▶ [ЗАДАНИЯ]:
1: Переведите на английский язык предложение из текста о письме и насилии: «Текст всегда имеет разные возрасты, и чтение должно с этим считаться.»
2: Обновите фрагмент текста о письме и насилии, который начинается со слов, содержащих «ТЕКСТЫ КНИГ ПРИНАДЛЕЖАТ», и заканчивается словами «рука об руку.». В нем замените «вероломство» на «обман».
3: Продолжите текст о письме и насилии, начав сразу после его последнего предложения.

▶ [ТЕКСТ ДЛЯ ЧТЕНИЯ]:
···

ТЕКСТЫ КНИГ ПРИНАДЛЕЖАТ ИХ АВТОРАМ И РАЗМЕЩЕНЫ ДЛЯ ОЗНАКОМЛЕНИЯ
Глава 1. Насилие буквы: от Леви-Стросса к Руссо
.
Глава 1. Насилие буквы: от Леви-Стросса к Руссо
Начать ли мне с разговора о письме? Нет, мне стыдно
забавляться такими безделицами в сочинении о воспитании.
«Эмиль, или О воспитании «
Представляется, что письмо способствует прежде всего
эксплуатации людей и лишь потом — их просвещению… Письмо и вероломство идут
к ним рука об руку.
«Урок письма » в «Печальных тропиках «
Метафизика — это образцовая система защиты против угрозы
письма. Что же, собственно, связывает письмо с насилием? Чем должно быть
насилие, чтобы нечто в нем становилось своего рода следом? И почему этот вопрос
возникает в той цепочке связей, которая сближает Леви-Стросса и Руссо? К
трудности обоснования этого сужения исторической перспективы добавляется
другая трудность: что есть наследование в порядке дискурса и текста? Если,
следуя определенным условностям, мы здесь называем дискурсом актуальное,
живое, осознанное представление текста в опыте пишущих и читающих, и если
текст постоянно выходит за рамки этого представления всей системой своих
ресурсов и своих собственных законов, то разработка генеалогического вопроса
выходит далеко за рамки наших нынешних возможностей. Как известно, метафора,
которая могла бы безошибочно показывать генеалогию текста, пока еще остается
под запретом (interdite). К вопросу об исторической принадлежности текста — с
его синтаксисом и лексикой, с его разбивкой, пунктуацией, пробелами, полями —
нельзя подойти прямолинейно: ища причину во взаимовлиянии, в простом накоплении
слоев или точной взаимоподгонке заимствованных элементов. Хотя в тексте всегда
содержится определенное представление о собственных корнях, они не прорастают
вглубь, за пределы пространства представления, и никогда не касаются почвы. И
это несомненно разрушает их корневую сущность, хотя и не отменяет самой
необходимости в их укореняющей функции. Говорить об этом бесконечном
переплетении корней, об их укоренении в других корнях, о принуждении к этому
корневому укоренению, о многократных возвратах в одни и те же точки, о
повторах старых сцеплений, о спутывании и обвивании корнями друг друга,
говорить, что текст — это лишь корневая система, -это значит, конечно,
противоречить и понятию системы, и схеме корня. Это противоречие — не чистая
видимость: оно приобретает противоречивый, или «нелогичный», смысл
лишь внутри замкнутой конфигурации — истории метафизики, внутри корневой
системы, которая уходит далеко в глубину и пока еще не имеет имени.
Итак, самосознание текста, очерченная область дискурса, в которой
формулируется определенное генеалогическое представление (например, своего рода
«XVIII век» и то, как Леви-Стросс его строит), не сливаясь с
генеалогией как таковой, играет, как раз в силу этой неслитности, организующую
роль в структуре текста. Даже если бы здесь можно было говорить о
ретроспективной иллюзии, она не была бы простой случайностью, теоретическим
мусором; необходимо было бы учесть и ее необходимость, и ее позитивные
воздействия. Текст всегда имеет разные возрасты, и чтение должно с этим считаться.

···

▶ [ИСХОДНЫЕ ДАННЫЕ]:
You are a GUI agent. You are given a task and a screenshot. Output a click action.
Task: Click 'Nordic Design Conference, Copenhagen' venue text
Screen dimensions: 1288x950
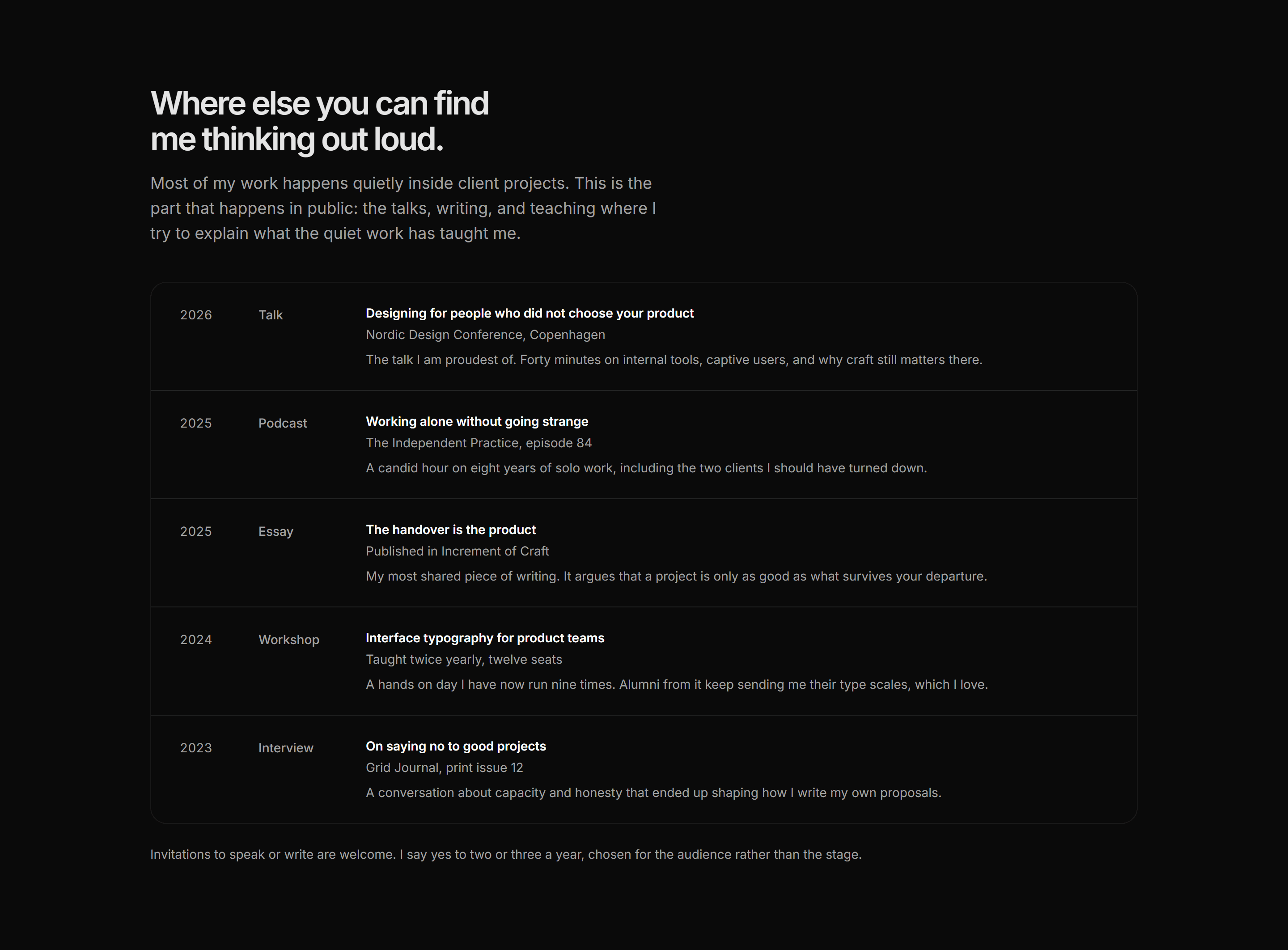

···

▶ [ОТВЕТЫ К ЗАДАНИЯМ]:
1: A text always has several ages, and reading must take this into account.

2:
ТЕКСТЫ КНИГ ПРИНАДЛЕЖАТ ИХ АВТОРАМ И РАЗМЕЩЕНЫ ДЛЯ ОЗНАКОМЛЕНИЯ
Глава 1. Насилие буквы: от Леви-Стросса к Руссо
.
Глава 1. Насилие буквы: от Леви-Стросса к Руссо
Начать ли мне с разговора о письме? Нет, мне стыдно
забавляться такими безделицами в сочинении о воспитании.
«Эмиль, или О воспитании «
Представляется, что письмо способствует прежде всего
эксплуатации людей и лишь потом — их просвещению… Письмо и обман идут
к ним рука об руку.

3:
Генеалогическое представление о себе самом уже есть представление
самопредставления: например, «французский XVIII век» (если нечто
подобное вообще существует) строится как представление о собственном
происхождении (provenance) и наличии.
Можно ли сказать, что игра этих соответствий, столь явная в
текстах антропологии и «гуманитарных наук», целиком развертывается
внутри «истории метафизики»? Может ли она хоть в каком-нибудь месте
сломать ее ограду (clôture)? Вот самый широкий горизонт проблем, которые
будут далее рассматриваться на нескольких примерах. Им можно дать имена
собственные (это имена держателей речи — Кондильяк, Руссо, Леви-Стросс); или же
имена нарицательные (это понятия анализа, происхождения, (перво)начала,
природы, культуры, знака, речи, письма и т. д.).; наконец, это имя нарицательное
имени собственного.
Фонологизм, как внутри лингвистики, так и внутри метафизики,
есть, несомненно, устранение или принижение письма. Но это также и авторитет
науки, в которой видят модель всех наук, называемых гуманитарными. И в этих
двух смыслах структурализм Леви-Стросса есть фонологизм. Все то, с чем мы уже
имели дело, говоря о лингвистических и фонологических «моделях», не
позволяет нам обойти структурную антропологию, на которую фонология как наука
оказывает свое воздействие, и притом открыто провозглашаемое: об этом
свидетельствует, например, работа «Язык и системы родства»1, в
которой следовало бы внимательно изучить каждую строчку.
«Рождение фонологии перевернуло эту ситуацию. Оно не
только обновило лингвистические перспективы: столь мощное преобразование не
было ограничено какой-либо частной дисциплиной. Фонология неизбежно играет по
отношению к социальным наукам ту обновляющую роль, какую ядерная физика,
например, сыграла по отношению ко всей совокупности точных наук» (с. 39).
Если бы мы хотели разрабатывать здесь вопрос о модели, нам
следовало бы вычленить все те «как» и «подобно», которыми
изобилует доказательство, допуская и упорядочивая аналогию между фонологией и
социологией, между фонемами и терминами родства. «Удивительная
аналогия», — говорит Леви-Стросс, однако использование всех этих
сравнений быстро убеждает нас в том, что речь, по сути, идет о прочной, но
скудной общности структуральных законов, явно преобладающих не только в
рассматриваемых системах, но равным образом и во многих других областях:
образцовая фонология — это рядовой пример, а не направляющая модель. Однако в
этой области вопросы были поставлены, возражения сформулированы, и поскольку
эпистемологический фонологизм, придающий отдельной науке значение образца,
предполагает лингвистический и метафизический фонологизм, громкий голос
которого заглушает письмо, мы попытаемся прежде всего познакомиться именно с
этим последним.
Итак, Леви-Стросс писал о письме. Правда, мест, непосредственно
посвященных письму, у него немного2, но это во многих смыслах замечательные
страницы: они прекрасно написаны и поражают нас, формулируя — в парадоксальном
и современном виде — упорно повторявшееся Западом проклятие, провозглашая то
устранение письма, посредством которого — от «Федра» до «Курса
обшей лингвистики» — Запад строил и узнавал себя.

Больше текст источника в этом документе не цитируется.